The double-digit percentage spike in Transgenomic Inc. (NASDAQ: TBIO)’s shares can now be explained. Investors responded positively to the company’s update on the superior performance of its ICE COLD-PCR (ICP), a branded biopsy enrichment technology used in cancer detection. Transgenomic issued a press release detailing how biopsies enriched with ICP detected cancer mutations that were missed by standard biopsies.
The study to compare the performance of Transgenomic Inc. (NASDAQ:TBIO)’s ICP against standard PCR analyzed 22 samples. In the study, ICP identified all the mutations picked up by PCR. But in some seven cases, ICP was more accurate, detecting mutations that PCR failed to identify. As such, ICP turned out to be 100% concordant to legacy PCR.
The high sensitivity of Transgenomic’s ICP means that the technology will receive greater adoption in cancer detection, especially in the area of monitoring the effectiveness of a treatment. From a business point of view, the superior performance of ICP over traditional mutation detection methods should expand the technology’s commercial opportunities.

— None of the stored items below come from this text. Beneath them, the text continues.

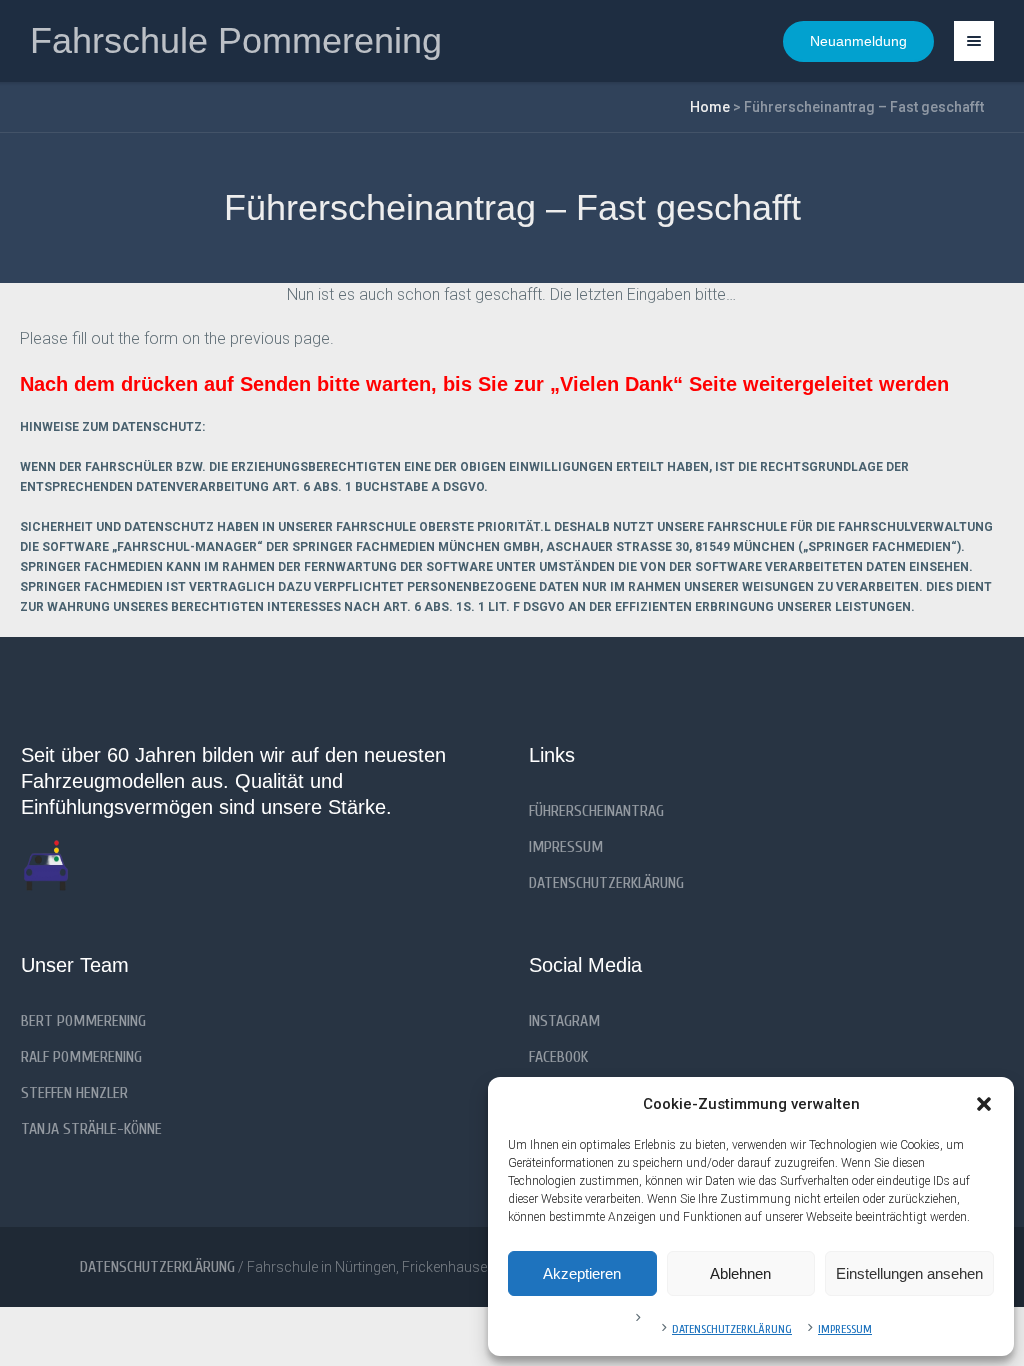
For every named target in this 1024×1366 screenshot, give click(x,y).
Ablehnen (740, 1273)
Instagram (564, 1021)
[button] (984, 1104)
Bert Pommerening (83, 1021)
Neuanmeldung (858, 41)
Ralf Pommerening (81, 1057)
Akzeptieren (582, 1273)
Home (710, 107)
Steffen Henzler (74, 1093)
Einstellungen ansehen (909, 1273)
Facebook (558, 1057)
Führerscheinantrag (596, 811)
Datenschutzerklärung (732, 1329)
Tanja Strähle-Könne (91, 1129)
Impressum (845, 1329)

For Transgenomic, the finding brings it closer to its dream of becoming the leading provider of liquid biopsy globally.
Transgenomic said it would submit the data on the concordance of its PCR to a peer-reviewed scientific publication.

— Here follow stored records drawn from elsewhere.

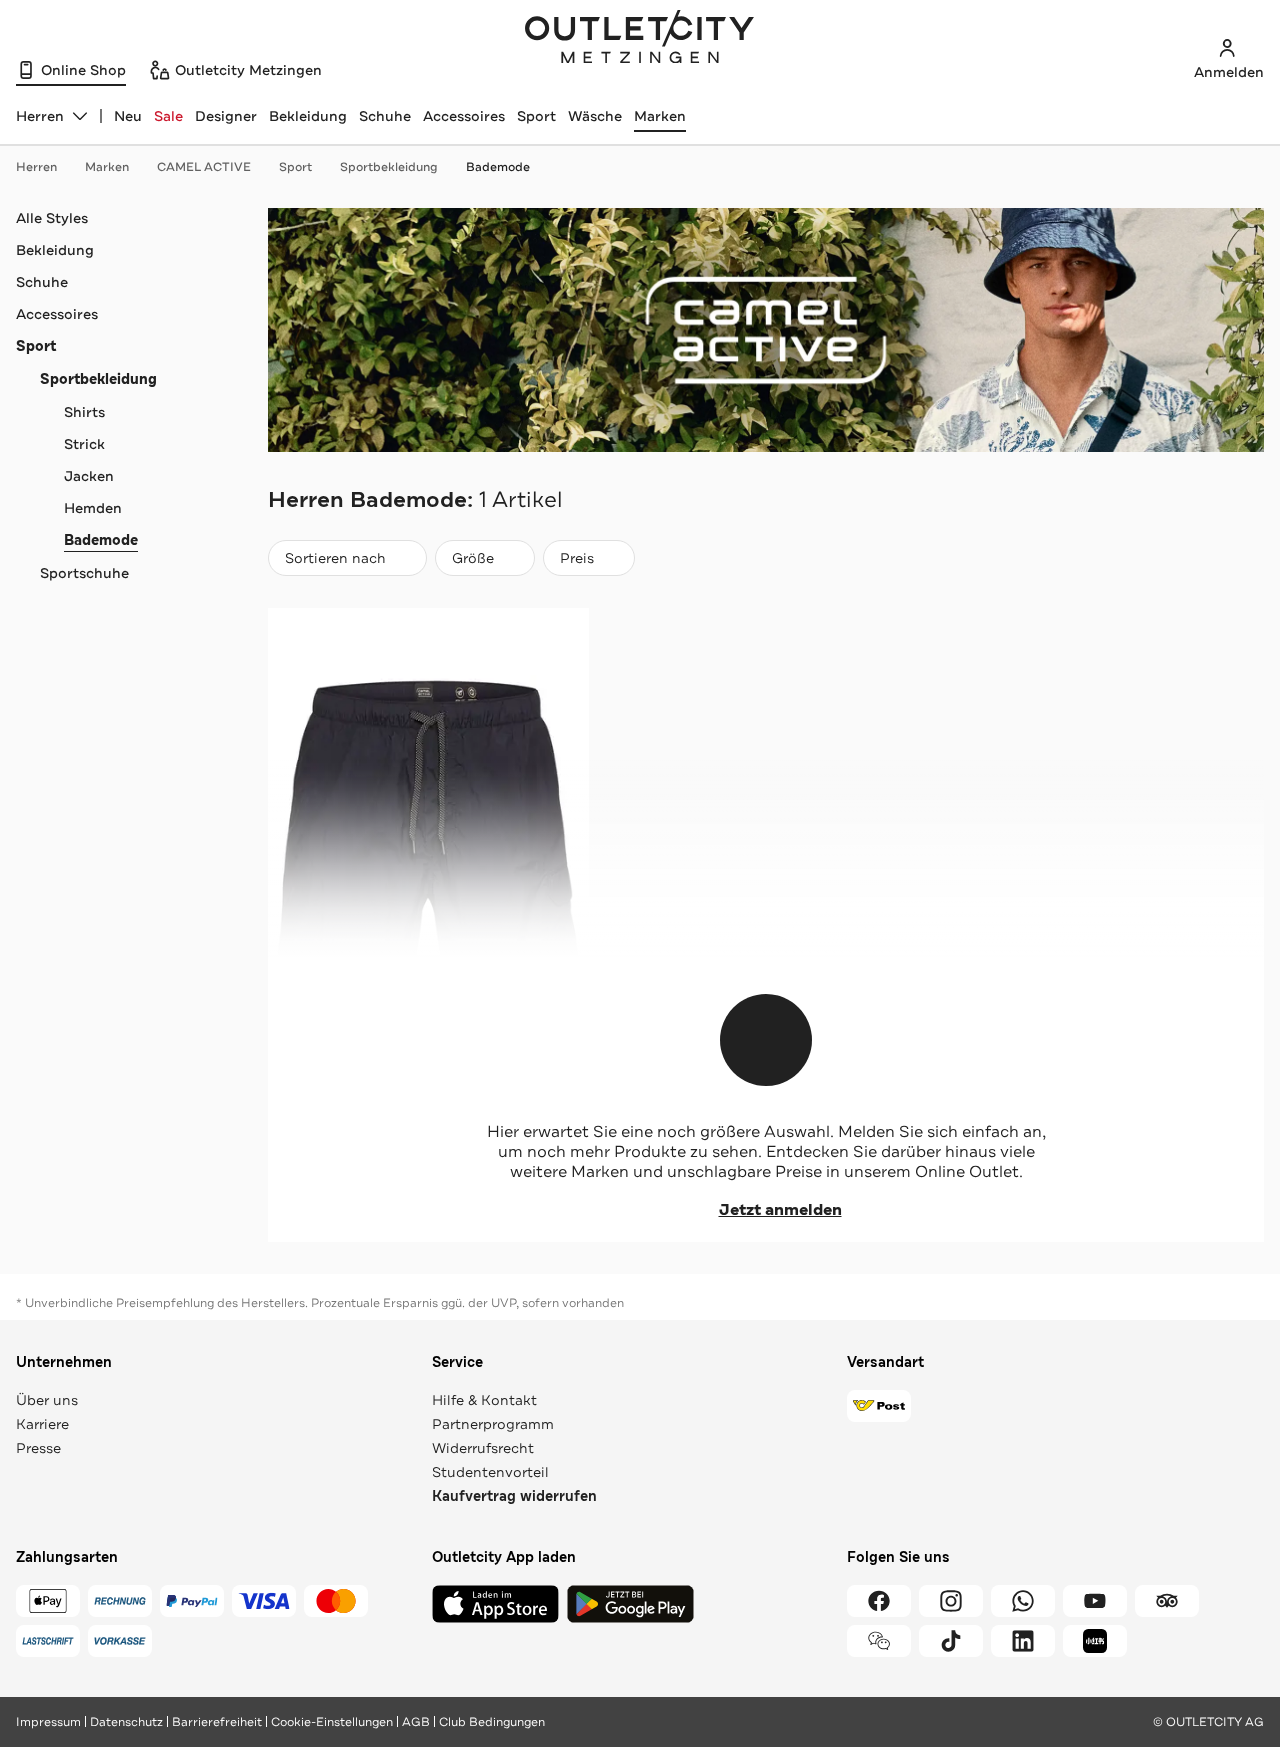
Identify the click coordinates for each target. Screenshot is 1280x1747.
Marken (660, 116)
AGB (416, 1722)
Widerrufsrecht (483, 1448)
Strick (84, 444)
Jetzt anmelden (780, 1210)
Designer (226, 116)
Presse (38, 1448)
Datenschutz (126, 1722)
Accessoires (464, 116)
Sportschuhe (84, 573)
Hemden (93, 508)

Transformation at Transgenomic Inc. (NASDAQ: TBIO)
It is worth mentioning that Transgenomic Inc. (NASDAQ: TBIO) is in the middle of a transformational journey whereby the company is shedding some money-losing operations to focus on areas of high growth and profitability. As part of the transformation, Transgenomic is turning its full attention to commercializing its biopsy enrichment technology called ICE COLD-PCR (ICP).

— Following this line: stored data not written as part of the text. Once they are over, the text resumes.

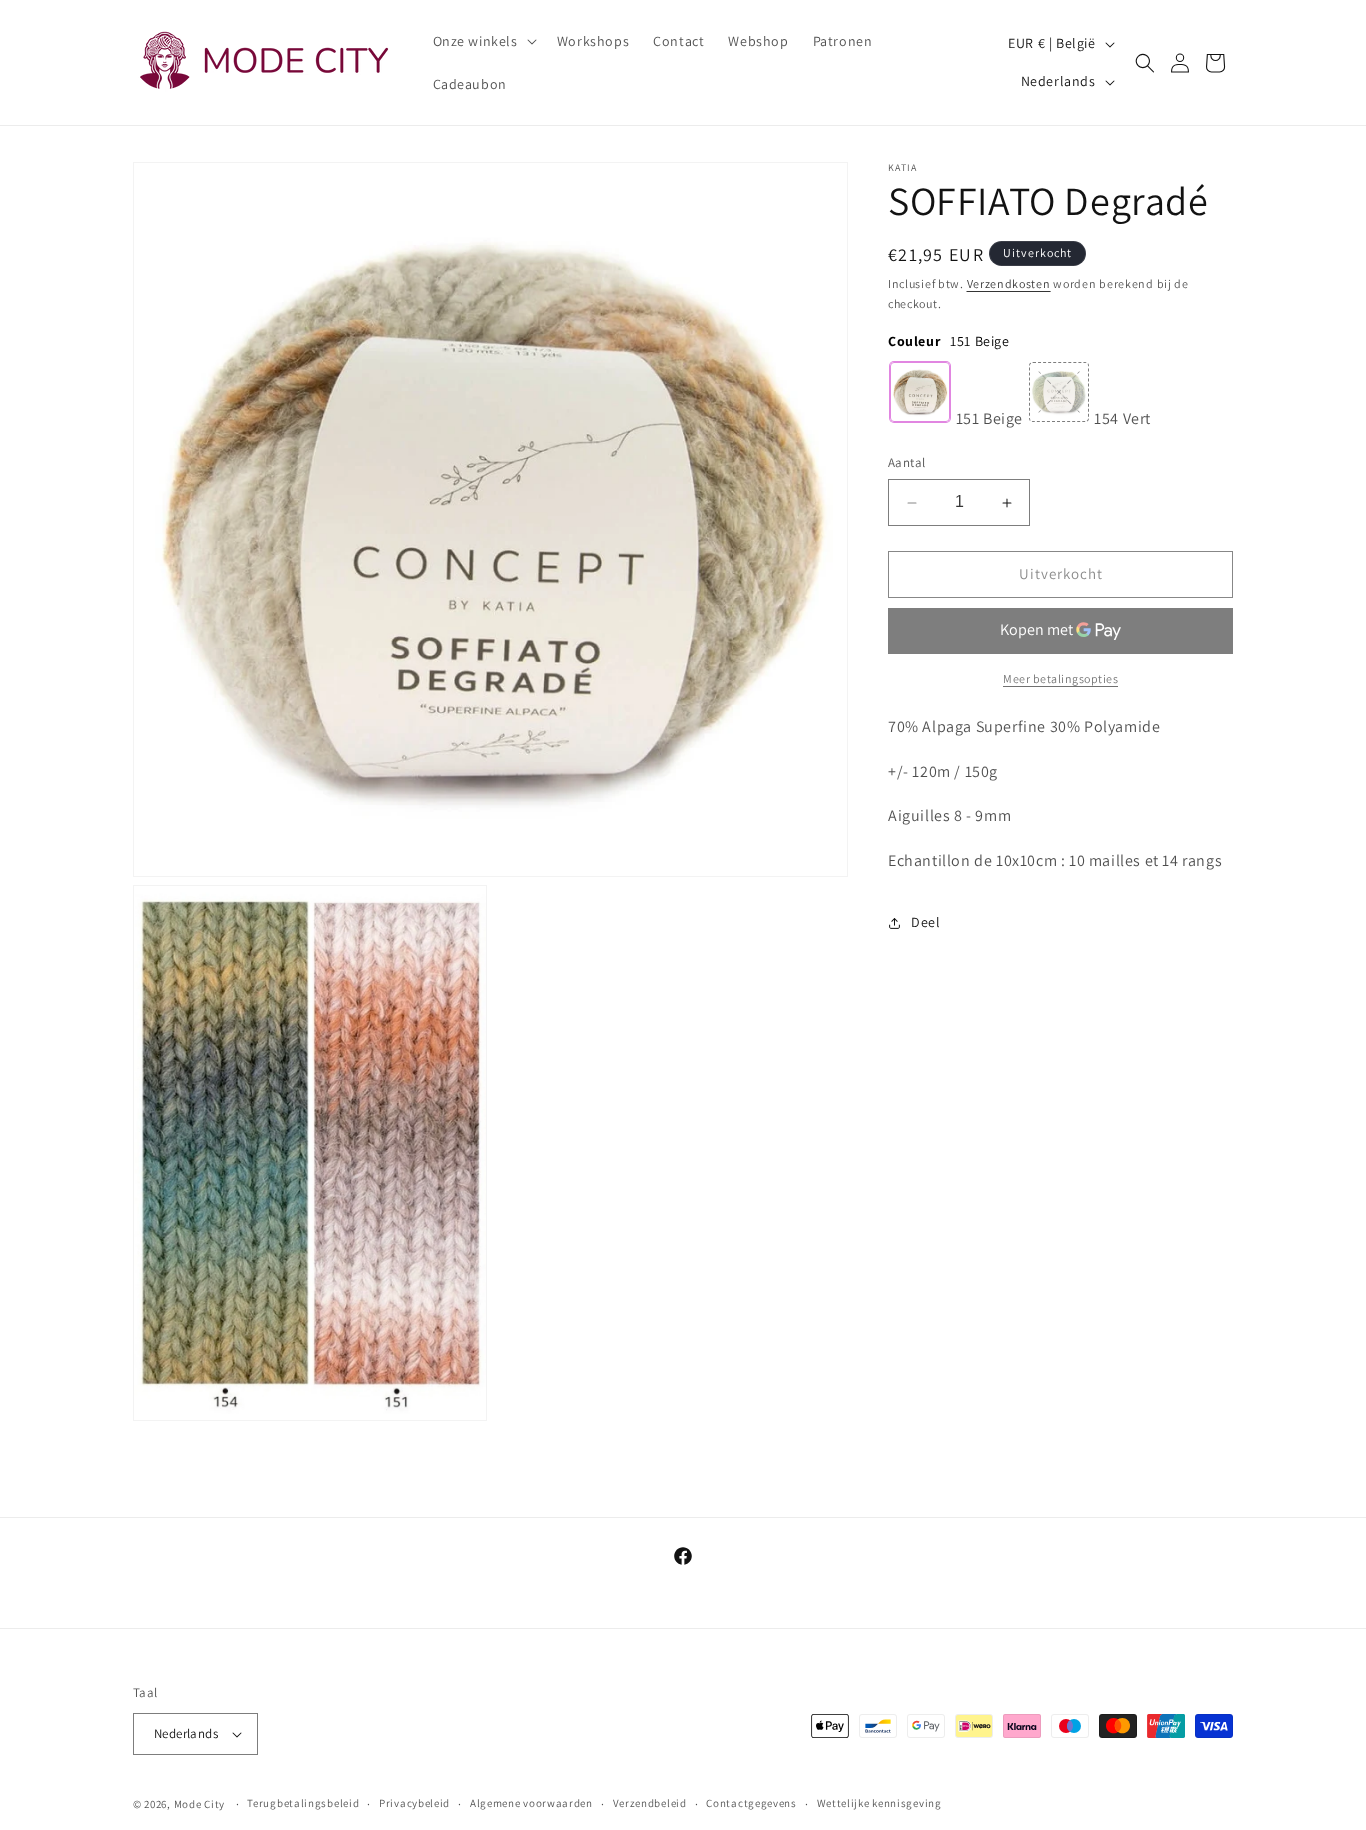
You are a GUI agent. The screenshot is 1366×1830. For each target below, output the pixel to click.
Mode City (199, 1804)
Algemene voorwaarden (531, 1803)
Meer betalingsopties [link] (1060, 678)
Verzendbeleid (650, 1803)
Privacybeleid (414, 1803)
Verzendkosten (1009, 283)
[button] (483, 41)
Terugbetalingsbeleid (303, 1803)
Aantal (906, 463)
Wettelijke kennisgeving (879, 1803)
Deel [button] (925, 923)
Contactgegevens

Transgenomic Inc. (NASDAQ: TBIO) posted net sales of $1.7 million in 2015, 33% higher than the previous year. The management attributed the jump in net sales to increase in contract laboratory services in Omaha. The increase in sales had a favorable impact on the bottom-line where net loss narrowed to $300,000 from a loss of $900,000 in the previous year.
A decrease in R&D spending also saw operating expense decline to $8.9 million compared to $9.6 million in the prior year.